Problem requirements
Update everything from the line containing "Canal public (85, 289)" down to the end of the entries by changing "Läs mer" to "Läs vidare". Keep every other part the same.

(Entries from a data source)
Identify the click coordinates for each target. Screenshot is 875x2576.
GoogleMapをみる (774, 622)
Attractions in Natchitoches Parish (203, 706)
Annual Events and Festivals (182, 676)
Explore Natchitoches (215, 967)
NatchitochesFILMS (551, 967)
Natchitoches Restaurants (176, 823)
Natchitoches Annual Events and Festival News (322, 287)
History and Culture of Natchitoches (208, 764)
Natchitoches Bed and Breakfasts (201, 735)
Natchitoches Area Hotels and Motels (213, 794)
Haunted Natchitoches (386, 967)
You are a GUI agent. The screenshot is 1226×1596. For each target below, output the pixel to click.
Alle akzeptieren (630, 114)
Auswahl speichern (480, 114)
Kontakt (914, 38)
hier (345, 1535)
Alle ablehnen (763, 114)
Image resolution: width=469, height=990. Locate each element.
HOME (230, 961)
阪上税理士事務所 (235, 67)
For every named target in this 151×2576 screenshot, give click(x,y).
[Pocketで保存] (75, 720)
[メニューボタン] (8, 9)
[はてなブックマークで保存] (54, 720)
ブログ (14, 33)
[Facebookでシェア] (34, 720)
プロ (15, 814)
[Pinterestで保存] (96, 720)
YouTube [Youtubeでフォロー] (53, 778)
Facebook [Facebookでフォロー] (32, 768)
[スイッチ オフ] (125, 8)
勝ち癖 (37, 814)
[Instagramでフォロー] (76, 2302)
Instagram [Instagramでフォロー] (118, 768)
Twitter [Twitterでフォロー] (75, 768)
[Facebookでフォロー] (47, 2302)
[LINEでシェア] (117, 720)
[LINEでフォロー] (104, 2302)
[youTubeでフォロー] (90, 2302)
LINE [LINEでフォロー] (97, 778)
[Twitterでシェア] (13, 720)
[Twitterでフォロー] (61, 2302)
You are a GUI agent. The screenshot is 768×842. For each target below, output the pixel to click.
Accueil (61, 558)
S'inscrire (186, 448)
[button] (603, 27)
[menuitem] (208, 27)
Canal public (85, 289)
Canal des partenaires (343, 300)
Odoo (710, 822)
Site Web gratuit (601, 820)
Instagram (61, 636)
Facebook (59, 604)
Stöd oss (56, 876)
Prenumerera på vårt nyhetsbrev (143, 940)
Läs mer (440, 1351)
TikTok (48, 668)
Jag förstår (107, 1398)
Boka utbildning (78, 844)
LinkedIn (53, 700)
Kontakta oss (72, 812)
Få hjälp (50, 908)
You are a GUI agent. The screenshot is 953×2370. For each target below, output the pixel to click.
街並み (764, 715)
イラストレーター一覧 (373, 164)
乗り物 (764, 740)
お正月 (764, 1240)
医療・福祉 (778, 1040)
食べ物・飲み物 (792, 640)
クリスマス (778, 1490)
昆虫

Response to this exercise
Canal public (85, 289)
Canal des partenaires (343, 300)
Odoo (710, 822)
Site Web gratuit (601, 820)
Instagram (61, 636)
Facebook (59, 604)
Stöd oss (56, 876)
Prenumerera på vårt nyhetsbrev (143, 940)
Läs vidare (440, 1351)
TikTok (48, 668)
Jag förstår (107, 1398)
Boka utbildning (78, 844)
LinkedIn (53, 700)
Kontakta oss (72, 812)
Få hjälp (50, 908)
You are a GUI agent. The screenshot is 953×2370. For each target below, output the pixel to click.
街並み (764, 715)
イラストレーター一覧 (373, 164)
乗り物 (764, 740)
お正月 (764, 1240)
医療・福祉 (778, 1040)
食べ物・飲み物 (792, 640)
クリスマス (778, 1490)
昆虫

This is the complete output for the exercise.